* **What is required**
Below, locate the line that contains "Given: Select the". Repeat exactly from that line to the line that contains "Given: Tap the back arrow on the right screen", inclusive, leaving out the pictures.

Collected data

_ _ _ _ _ _ _

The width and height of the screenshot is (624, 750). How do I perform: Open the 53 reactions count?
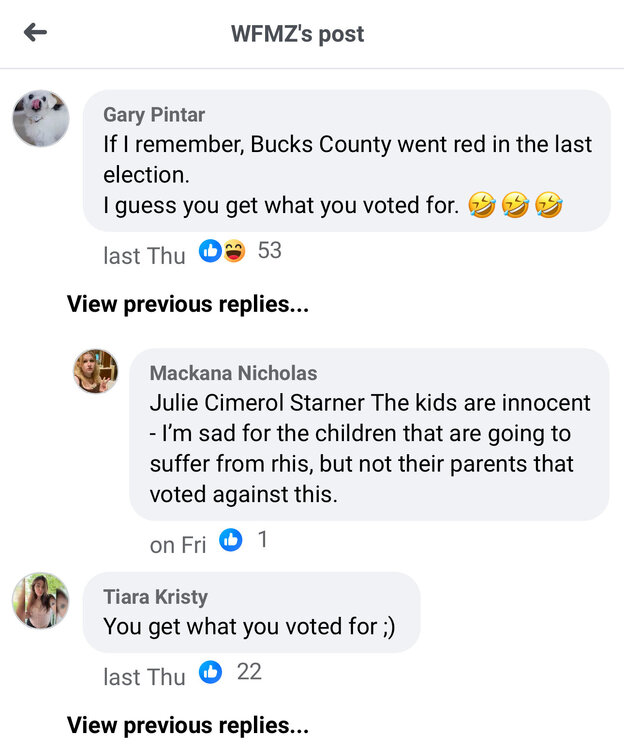(269, 251)
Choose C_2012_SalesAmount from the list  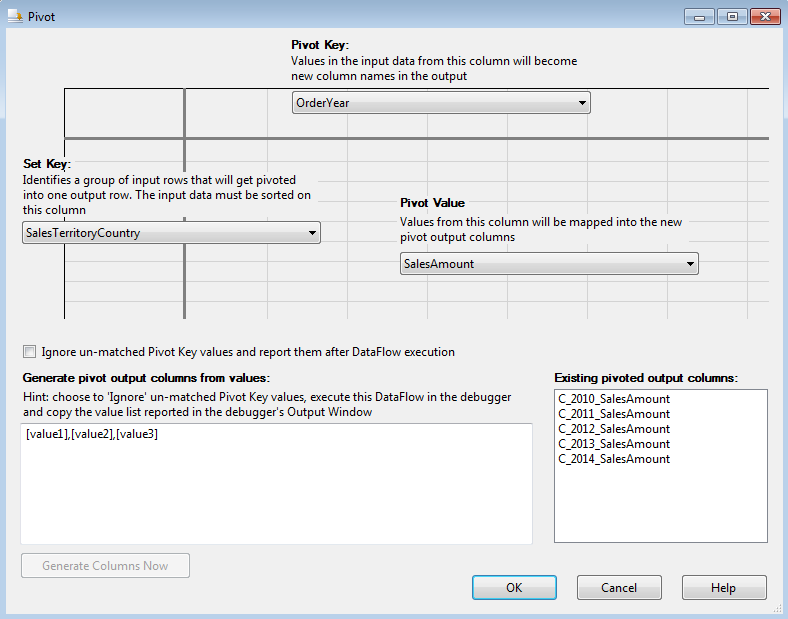coord(614,429)
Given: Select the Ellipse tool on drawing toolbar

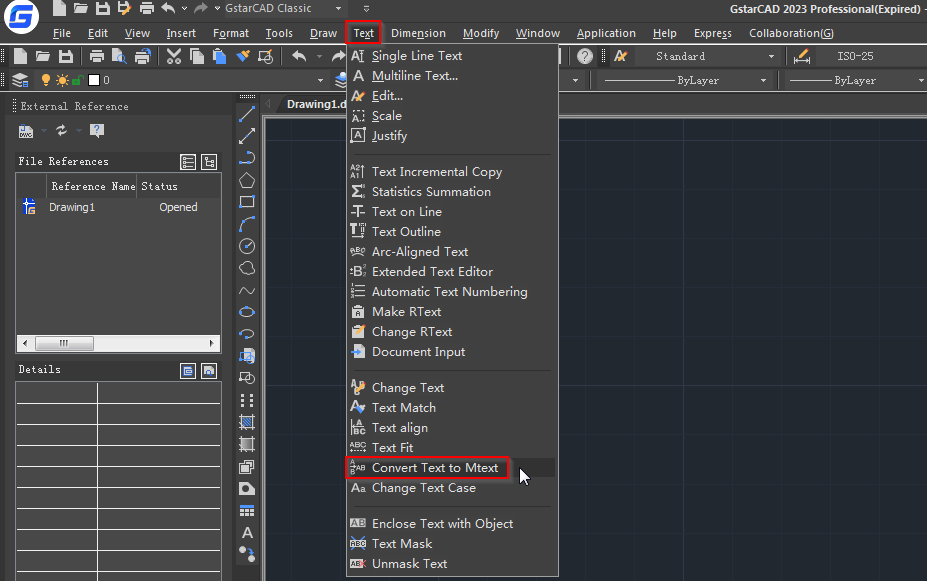Looking at the screenshot, I should coord(247,312).
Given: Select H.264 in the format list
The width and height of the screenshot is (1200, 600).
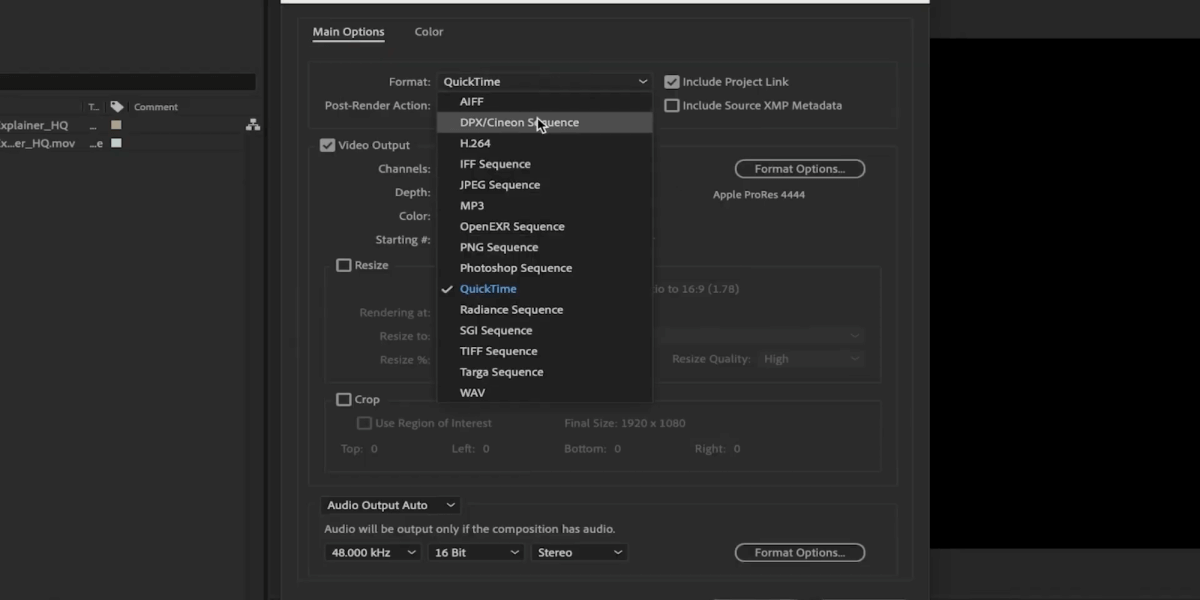Looking at the screenshot, I should point(475,143).
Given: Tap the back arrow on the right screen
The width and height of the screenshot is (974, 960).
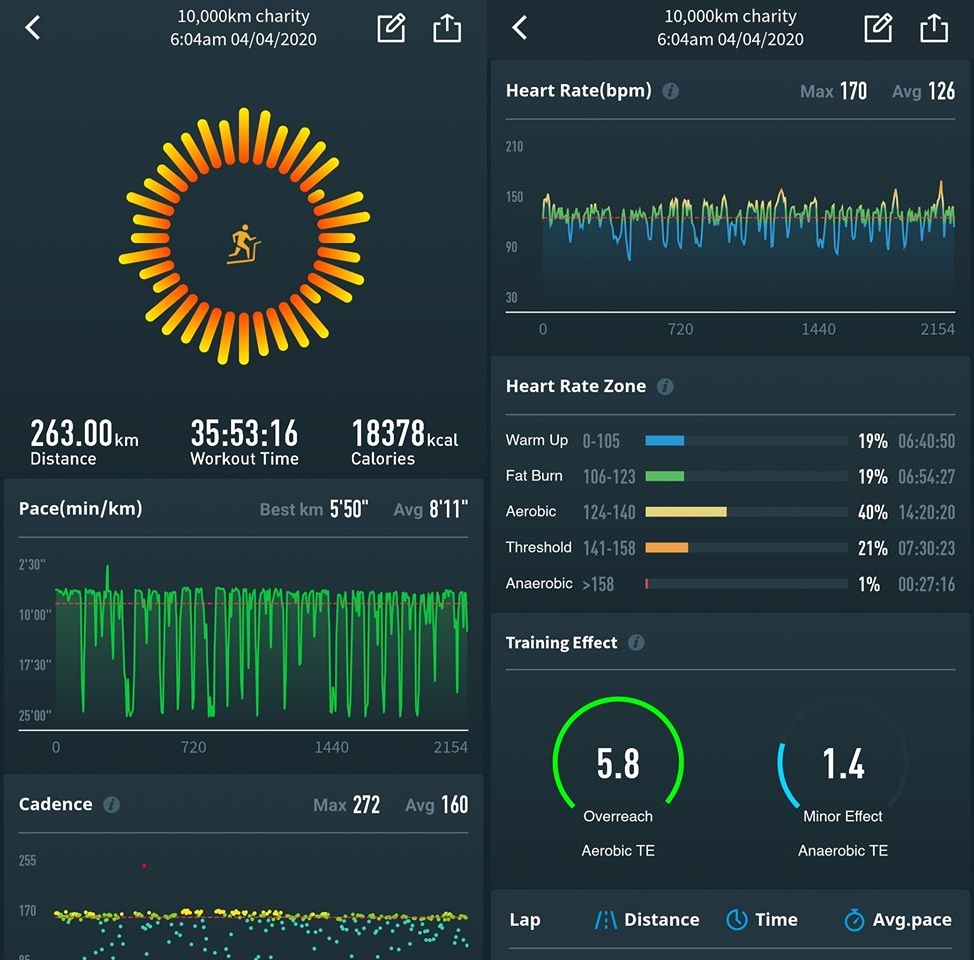Looking at the screenshot, I should point(519,28).
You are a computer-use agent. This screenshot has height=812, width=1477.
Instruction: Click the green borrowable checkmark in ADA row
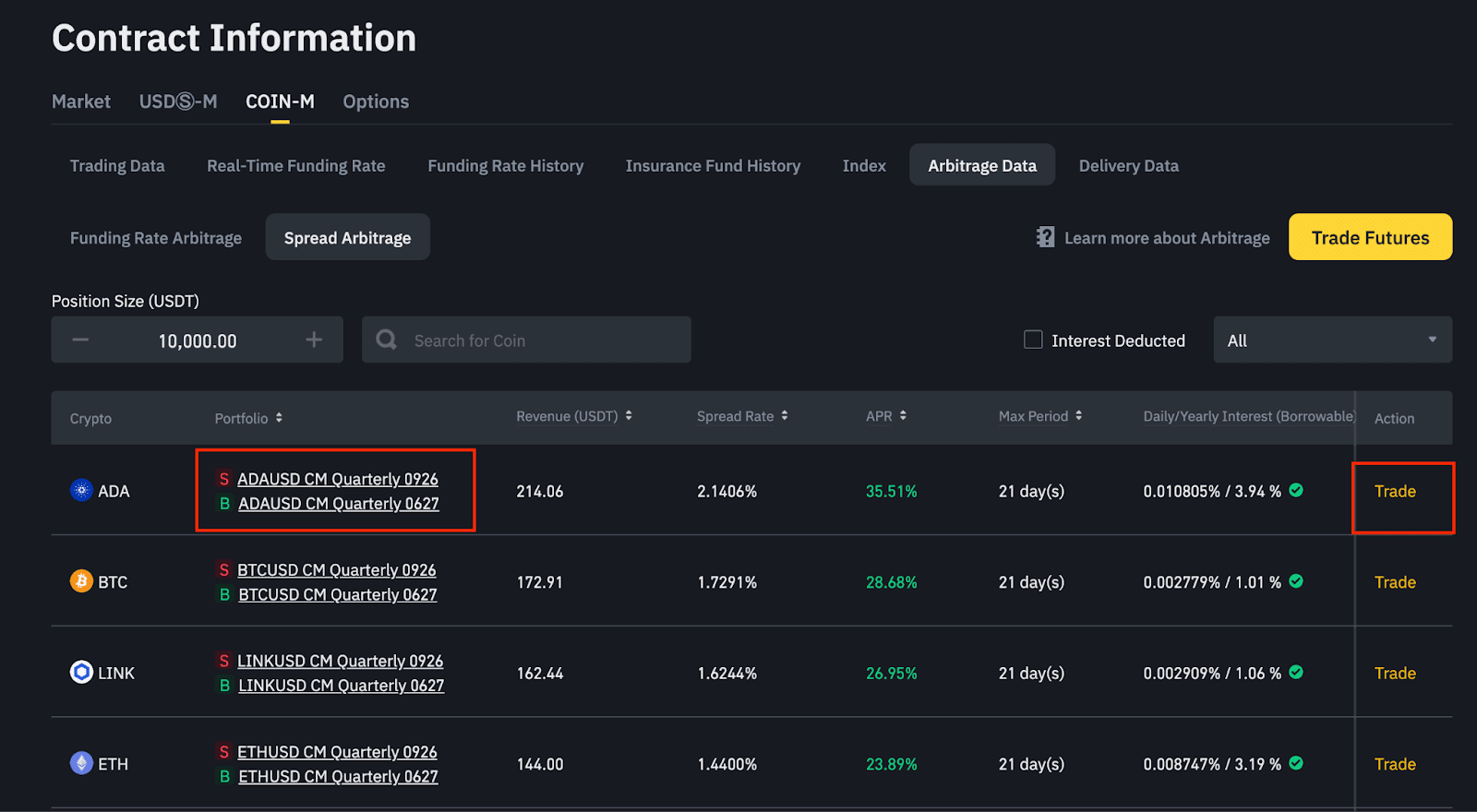(x=1296, y=490)
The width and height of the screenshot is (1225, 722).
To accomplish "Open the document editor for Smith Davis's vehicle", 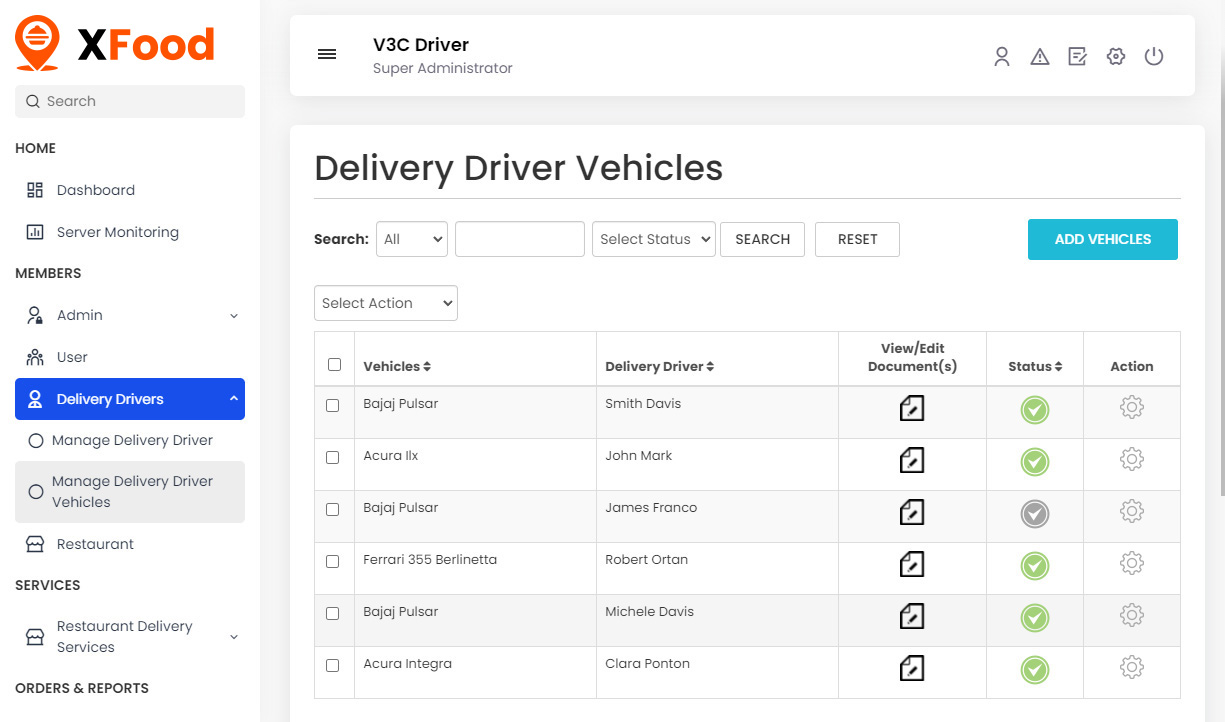I will pos(911,409).
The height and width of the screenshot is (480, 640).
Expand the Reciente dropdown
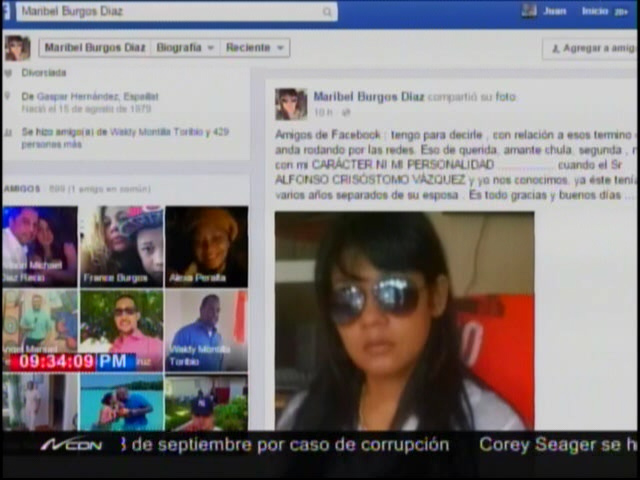click(x=255, y=48)
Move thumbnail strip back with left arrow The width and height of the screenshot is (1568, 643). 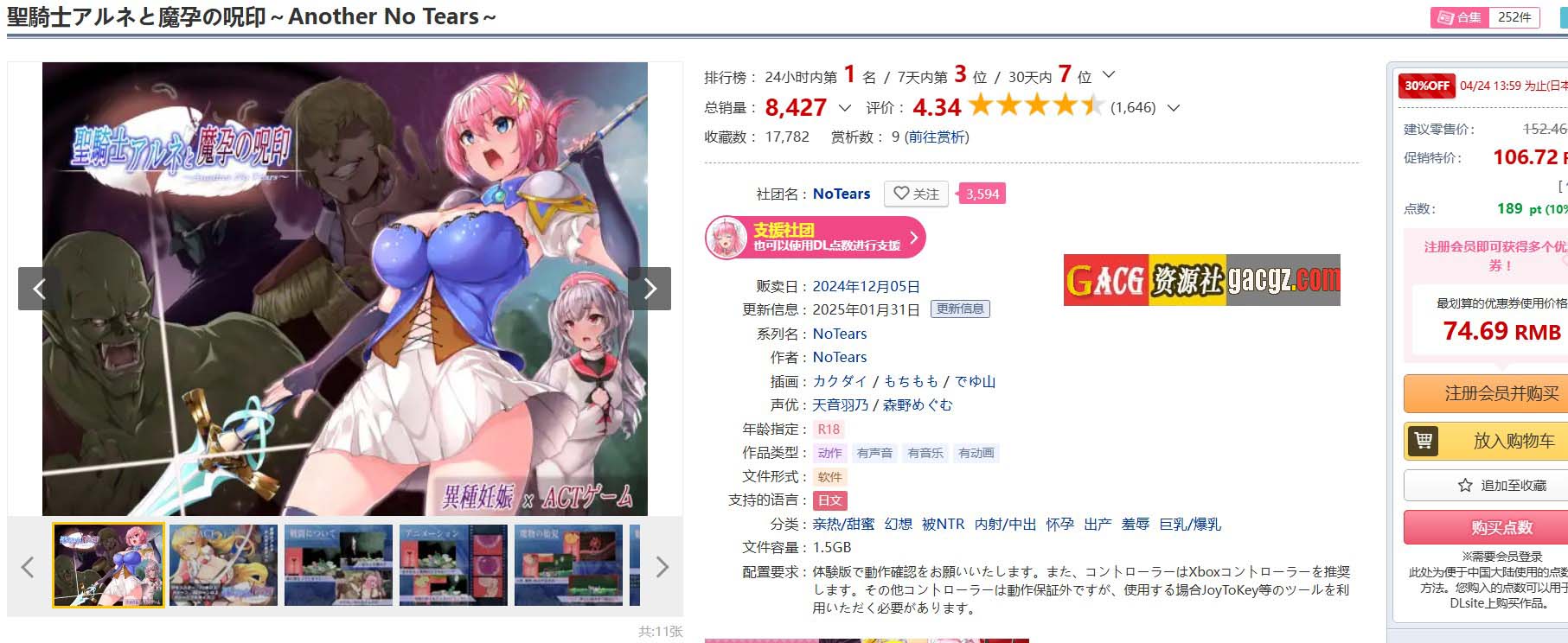(28, 567)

_ _ _ _ _ _ _

* **Expected answer**
Given: Select the Ellipse tool on drawing toolbar

Looking at the screenshot, I should coord(247,312).
Given: Select H.264 in the format list
The width and height of the screenshot is (1200, 600).
Looking at the screenshot, I should point(475,143).
Given: Tap the back arrow on the right screen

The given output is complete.